L’ opera di bonifica
Il turista, come pure il cittadino, si meraviglia davanti alla bella Piazza Bentivoglio e al Palazzo, osserva il fiume che, ora minaccioso, ora placido, scorre poco distante. Se tornassimo indietro di alcuni secoli, ci troveremmo invece immersi nella fanghiglia, nella ricerca di terreni utili e fertili da coltivare, scappando da peste e malaria…già perché prima del 1560 tutta la zona a sud del Po, compresa tra l’Enza e il Secchia era soggetta ai capricci dei fiumi non ancora arginati e invasa da paludi ed acquitrini.
Dapprima i romani, poi i monaci benedettini e infine i Gonzaga avevano iniziato opere di bonifica, ma un’area tanto complessa e ampia non poteva essere risistemata senza un grande sforzo congiunto.
Nel 1561 Cornelio Bentivoglio, che verrà in seguito nominato Marchese di Gualtieri, riceve dai duchi di Ferrara, Mantova, Guastalla e Parma il compito di guidare i lavori della Grande Bonifica.
le paludi occupavano 2/3 dell’attuale territorio comunale, ciò dovuto al fatto che i terreni su cui sorge l’attuale Santa Vittoria si trovano ad un livello inferiore rispetto alle zone limitrofe. Le acque non arginate dei corsi d’acqua provenienti dalle terre alte di Poviglio, Brescello e Castelnuovo entravano costantemente nel territorio gualtierese, allagando la palude di Camporaniero, antico nome di Santa Vittoria. Occorre inoltre osservare che il torrente Crostolo non era arginato e sfociava con un ampio delta nelle valli tra Santa Vittoria e Novellara.
sotto il comando del Bentivoglio. (1560 – 1585) Il Crostolo viene inalveato nel vecchio Fosso di Roncaglio e portato a sfociare in Po tra Gualtieri e Guastalla e le sue acque esterne vengono canalizzate. Il lato destro dell’Enza viene arginato dalla via Emilia alla foce.

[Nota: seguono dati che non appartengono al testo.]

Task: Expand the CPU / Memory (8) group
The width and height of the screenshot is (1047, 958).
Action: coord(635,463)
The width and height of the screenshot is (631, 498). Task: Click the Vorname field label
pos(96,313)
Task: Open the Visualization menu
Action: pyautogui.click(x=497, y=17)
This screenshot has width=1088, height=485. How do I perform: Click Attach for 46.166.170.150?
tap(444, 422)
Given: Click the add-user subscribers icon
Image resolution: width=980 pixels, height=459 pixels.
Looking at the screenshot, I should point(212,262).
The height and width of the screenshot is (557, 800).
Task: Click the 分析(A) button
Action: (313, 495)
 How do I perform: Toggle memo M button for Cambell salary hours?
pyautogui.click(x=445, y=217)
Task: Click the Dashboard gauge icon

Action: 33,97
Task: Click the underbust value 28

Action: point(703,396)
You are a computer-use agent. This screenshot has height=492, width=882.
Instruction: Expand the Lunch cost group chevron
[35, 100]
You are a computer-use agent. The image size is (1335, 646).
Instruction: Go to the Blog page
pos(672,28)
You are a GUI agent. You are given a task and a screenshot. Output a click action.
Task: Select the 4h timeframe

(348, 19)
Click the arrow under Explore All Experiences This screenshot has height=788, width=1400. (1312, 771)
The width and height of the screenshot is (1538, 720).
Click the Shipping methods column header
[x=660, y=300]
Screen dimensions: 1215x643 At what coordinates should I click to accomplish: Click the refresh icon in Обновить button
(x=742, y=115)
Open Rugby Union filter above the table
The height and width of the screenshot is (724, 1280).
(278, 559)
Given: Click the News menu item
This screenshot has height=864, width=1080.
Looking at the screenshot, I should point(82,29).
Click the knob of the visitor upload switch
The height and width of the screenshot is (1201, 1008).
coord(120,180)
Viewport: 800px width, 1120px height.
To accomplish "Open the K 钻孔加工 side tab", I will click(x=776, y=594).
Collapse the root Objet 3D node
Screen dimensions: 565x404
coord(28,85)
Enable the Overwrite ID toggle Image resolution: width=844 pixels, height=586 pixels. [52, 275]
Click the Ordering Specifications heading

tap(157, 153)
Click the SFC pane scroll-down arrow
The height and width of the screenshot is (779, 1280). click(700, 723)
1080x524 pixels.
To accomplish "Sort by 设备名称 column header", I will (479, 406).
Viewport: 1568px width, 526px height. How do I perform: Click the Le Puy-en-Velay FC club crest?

Le acque sorgive e piovane vengono canalizzate e fatte passare sotto il torrente Crostolo attraverso la Botte Bentivoglio e incanalate nel canale Parmigiana-Moglia, che sfocia nel Secchia a Bondanello.
La zona bassa da Gualtieri a Brescello viene drenata da più cavi che si riunivano nel cavo Fiuma in località Setteponti, poco distante dalla Botte.
Nel dettaglio la Botte (1576), realizzata in poco più di tre mesi, è un sifone a due canne in muratura lungo 77 metri tuttora esistente e funzionante.
Nel complesso, attraverso la canalizzazione delle acque e il drenaggio delle paludi si sono liberate 25000 biolche di terreno pari a 75mila ettari.
L’opera di bonifica così realizzata è rimasta invariata fino al ‘900 quando ha subito alcune modifiche che l’hanno resa come la vediamo oggi. Già a partire dal 1920 le elettropompe consentono di sollevate le acque dei canali di raccolta più bassi e di portarli nel Crostolo.
L’opera di canalizzazione e bonifica ha permesso di rendere coltivabili e produttivi numerosi terreni, garantisce l’irrigazione nei periodi di secca e permette di controllare il livello dell’acqua nei periodi delle piogge.
Grazie alla bonifica si è composto quel paesaggio di campi e canali che con un pizzico di distrazione consideriamo “tipico” e “normale” e che costituisce una parte fondamentale della civiltà e dell’economia locali.